▸ Task description
Change every "icon" to "button" in the rows from the line containing "This screenshot has width=1046, height=784." through the line containing "Action: [x=243, y=272]", and return only those rows with nothing else altered.

▸ Excerpted records
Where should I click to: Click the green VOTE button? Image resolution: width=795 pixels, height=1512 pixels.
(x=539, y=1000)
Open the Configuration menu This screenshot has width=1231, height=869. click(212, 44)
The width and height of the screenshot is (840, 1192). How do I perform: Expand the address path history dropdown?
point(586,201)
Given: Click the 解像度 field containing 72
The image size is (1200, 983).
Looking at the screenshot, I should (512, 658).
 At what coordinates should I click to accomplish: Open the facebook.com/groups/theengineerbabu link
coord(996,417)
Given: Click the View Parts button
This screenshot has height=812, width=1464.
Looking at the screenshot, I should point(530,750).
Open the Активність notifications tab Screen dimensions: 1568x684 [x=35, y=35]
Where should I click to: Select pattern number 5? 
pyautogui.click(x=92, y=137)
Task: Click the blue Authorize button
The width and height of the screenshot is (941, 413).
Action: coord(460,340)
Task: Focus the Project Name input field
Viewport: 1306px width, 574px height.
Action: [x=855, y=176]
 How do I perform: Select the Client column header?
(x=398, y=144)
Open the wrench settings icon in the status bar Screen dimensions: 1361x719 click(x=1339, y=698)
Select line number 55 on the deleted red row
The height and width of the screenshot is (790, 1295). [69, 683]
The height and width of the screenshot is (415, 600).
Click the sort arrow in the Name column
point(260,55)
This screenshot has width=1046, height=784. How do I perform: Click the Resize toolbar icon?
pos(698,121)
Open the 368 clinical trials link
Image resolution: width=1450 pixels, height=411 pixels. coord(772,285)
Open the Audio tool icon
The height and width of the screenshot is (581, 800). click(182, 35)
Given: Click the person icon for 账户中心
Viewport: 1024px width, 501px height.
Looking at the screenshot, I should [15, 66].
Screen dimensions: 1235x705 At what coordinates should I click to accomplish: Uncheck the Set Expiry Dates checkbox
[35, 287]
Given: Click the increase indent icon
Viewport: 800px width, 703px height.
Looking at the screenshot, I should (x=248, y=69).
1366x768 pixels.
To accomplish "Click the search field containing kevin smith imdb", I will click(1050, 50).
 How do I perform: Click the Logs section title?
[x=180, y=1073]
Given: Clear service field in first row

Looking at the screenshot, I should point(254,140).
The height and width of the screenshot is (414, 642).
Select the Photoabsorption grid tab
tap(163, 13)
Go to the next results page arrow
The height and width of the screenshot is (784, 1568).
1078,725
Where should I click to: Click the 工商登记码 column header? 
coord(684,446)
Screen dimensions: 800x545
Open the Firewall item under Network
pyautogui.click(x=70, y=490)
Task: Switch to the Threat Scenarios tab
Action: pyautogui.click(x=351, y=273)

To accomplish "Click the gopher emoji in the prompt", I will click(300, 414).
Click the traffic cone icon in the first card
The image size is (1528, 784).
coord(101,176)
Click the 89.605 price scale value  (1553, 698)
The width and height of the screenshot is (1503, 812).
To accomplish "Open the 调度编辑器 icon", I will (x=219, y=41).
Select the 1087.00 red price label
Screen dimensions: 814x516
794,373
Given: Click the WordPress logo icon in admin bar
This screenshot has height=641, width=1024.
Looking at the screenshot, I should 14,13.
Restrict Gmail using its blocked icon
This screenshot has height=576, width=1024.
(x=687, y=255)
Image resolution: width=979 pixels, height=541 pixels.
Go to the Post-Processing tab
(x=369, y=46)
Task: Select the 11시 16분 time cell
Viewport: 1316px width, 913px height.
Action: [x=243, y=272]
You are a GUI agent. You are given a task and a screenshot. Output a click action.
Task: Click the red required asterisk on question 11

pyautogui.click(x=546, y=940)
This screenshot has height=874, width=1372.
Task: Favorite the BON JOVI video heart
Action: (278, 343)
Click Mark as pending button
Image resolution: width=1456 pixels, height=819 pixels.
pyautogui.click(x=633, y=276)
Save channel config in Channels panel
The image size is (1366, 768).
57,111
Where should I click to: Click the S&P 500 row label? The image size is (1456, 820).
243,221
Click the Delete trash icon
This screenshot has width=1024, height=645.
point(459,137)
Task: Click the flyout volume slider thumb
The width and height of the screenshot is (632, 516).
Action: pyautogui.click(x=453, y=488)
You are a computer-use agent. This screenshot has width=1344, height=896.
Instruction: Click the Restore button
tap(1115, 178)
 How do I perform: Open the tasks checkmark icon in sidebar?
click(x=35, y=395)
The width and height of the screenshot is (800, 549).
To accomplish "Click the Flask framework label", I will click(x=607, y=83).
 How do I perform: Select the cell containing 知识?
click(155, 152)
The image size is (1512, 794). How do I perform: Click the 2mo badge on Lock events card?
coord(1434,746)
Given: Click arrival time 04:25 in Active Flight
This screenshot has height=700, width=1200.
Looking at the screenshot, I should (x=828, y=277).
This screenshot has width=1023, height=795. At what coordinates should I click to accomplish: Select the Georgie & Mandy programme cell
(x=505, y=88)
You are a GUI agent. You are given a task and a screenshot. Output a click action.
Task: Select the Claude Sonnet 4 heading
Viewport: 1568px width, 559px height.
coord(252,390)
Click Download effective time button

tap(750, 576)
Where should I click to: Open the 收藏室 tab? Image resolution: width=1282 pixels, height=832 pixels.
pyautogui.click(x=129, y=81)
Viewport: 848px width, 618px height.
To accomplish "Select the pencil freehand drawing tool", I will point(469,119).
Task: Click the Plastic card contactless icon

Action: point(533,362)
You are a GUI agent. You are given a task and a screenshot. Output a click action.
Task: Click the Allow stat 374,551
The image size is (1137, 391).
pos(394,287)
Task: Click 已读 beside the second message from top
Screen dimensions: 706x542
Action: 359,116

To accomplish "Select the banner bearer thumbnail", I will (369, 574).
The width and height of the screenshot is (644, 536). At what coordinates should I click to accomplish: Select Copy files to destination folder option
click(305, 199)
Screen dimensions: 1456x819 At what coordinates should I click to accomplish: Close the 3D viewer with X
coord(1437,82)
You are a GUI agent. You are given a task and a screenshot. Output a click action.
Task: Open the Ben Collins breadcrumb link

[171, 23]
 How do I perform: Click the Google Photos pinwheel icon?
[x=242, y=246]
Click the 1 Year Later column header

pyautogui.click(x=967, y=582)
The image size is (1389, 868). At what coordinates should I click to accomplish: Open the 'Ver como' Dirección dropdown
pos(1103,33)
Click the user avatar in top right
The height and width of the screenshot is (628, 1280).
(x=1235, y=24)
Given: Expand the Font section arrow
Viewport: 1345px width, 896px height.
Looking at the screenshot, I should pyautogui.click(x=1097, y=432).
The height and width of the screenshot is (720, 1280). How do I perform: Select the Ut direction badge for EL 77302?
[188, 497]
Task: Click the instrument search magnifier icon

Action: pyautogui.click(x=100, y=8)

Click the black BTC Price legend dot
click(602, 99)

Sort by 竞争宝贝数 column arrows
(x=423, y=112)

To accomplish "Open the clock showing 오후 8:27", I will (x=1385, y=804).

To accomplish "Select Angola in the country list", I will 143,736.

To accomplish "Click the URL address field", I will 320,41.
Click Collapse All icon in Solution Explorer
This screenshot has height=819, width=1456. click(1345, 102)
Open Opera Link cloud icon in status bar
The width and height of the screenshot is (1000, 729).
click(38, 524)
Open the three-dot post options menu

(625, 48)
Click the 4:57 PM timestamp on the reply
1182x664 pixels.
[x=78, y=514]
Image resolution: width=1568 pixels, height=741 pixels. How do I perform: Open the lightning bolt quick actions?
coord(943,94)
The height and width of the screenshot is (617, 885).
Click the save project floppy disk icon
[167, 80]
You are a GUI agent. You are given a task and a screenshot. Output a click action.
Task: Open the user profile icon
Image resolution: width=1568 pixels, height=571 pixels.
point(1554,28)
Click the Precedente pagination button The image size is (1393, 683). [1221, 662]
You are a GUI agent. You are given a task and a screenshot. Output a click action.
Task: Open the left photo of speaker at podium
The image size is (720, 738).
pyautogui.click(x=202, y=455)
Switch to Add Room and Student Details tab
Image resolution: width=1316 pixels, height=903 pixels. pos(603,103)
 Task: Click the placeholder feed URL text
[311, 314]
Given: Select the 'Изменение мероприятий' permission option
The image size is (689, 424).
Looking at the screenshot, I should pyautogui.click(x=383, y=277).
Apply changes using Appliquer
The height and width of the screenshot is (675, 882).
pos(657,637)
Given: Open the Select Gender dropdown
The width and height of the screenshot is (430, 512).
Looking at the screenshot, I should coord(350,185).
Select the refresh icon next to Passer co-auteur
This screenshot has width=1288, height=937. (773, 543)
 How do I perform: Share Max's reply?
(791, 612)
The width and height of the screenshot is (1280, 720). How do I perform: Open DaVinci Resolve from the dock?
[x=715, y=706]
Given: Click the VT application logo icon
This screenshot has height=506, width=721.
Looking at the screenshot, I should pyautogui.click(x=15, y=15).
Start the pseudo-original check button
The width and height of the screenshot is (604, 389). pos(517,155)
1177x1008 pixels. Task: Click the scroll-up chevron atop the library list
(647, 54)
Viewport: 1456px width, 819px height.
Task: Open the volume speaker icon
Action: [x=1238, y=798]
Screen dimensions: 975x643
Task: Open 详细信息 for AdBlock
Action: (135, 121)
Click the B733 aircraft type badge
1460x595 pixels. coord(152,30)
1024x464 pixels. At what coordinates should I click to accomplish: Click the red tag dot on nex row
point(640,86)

▸ Response below
This screenshot has width=1046, height=784. How do I perform: Click the Resize toolbar button?
pos(698,121)
Open the 368 clinical trials link
Image resolution: width=1450 pixels, height=411 pixels. coord(772,285)
Open the Audio tool button
The height and width of the screenshot is (581, 800). click(182, 35)
Given: Click the person button for 账户中心
Viewport: 1024px width, 501px height.
Looking at the screenshot, I should [15, 66].
Screen dimensions: 1235x705 At what coordinates should I click to accomplish: Uncheck the Set Expiry Dates checkbox
[35, 287]
Given: Click the increase indent button
Viewport: 800px width, 703px height.
Looking at the screenshot, I should (x=248, y=69).
1366x768 pixels.
To accomplish "Click the search field containing kevin smith imdb", I will click(1050, 50).
 How do I perform: Click the Logs section title?
[x=180, y=1073]
Given: Clear service field in first row

Looking at the screenshot, I should point(254,140).
The height and width of the screenshot is (414, 642).
Select the Photoabsorption grid tab
tap(163, 13)
Go to the next results page arrow
The height and width of the screenshot is (784, 1568).
1078,725
Where should I click to: Click the 工商登记码 column header? 
coord(684,446)
Screen dimensions: 800x545
Open the Firewall item under Network
pyautogui.click(x=70, y=490)
Task: Switch to the Threat Scenarios tab
Action: pyautogui.click(x=351, y=273)

To accomplish "Click the gopher emoji in the prompt", I will click(300, 414).
Click the traffic cone button in the first card
The image size is (1528, 784).
coord(101,176)
Click the 89.605 price scale value  (1553, 698)
The width and height of the screenshot is (1503, 812).
To accomplish "Open the 调度编辑器 button", I will (x=219, y=41).
Select the 1087.00 red price label
Screen dimensions: 814x516
794,373
Given: Click the WordPress logo button in admin bar
This screenshot has height=641, width=1024.
Looking at the screenshot, I should 14,13.
Restrict Gmail using its blocked button
This screenshot has height=576, width=1024.
(x=687, y=255)
Image resolution: width=979 pixels, height=541 pixels.
Go to the Post-Processing tab
(x=369, y=46)
Task: Select the 11시 16분 time cell
Viewport: 1316px width, 913px height.
Action: [x=243, y=272]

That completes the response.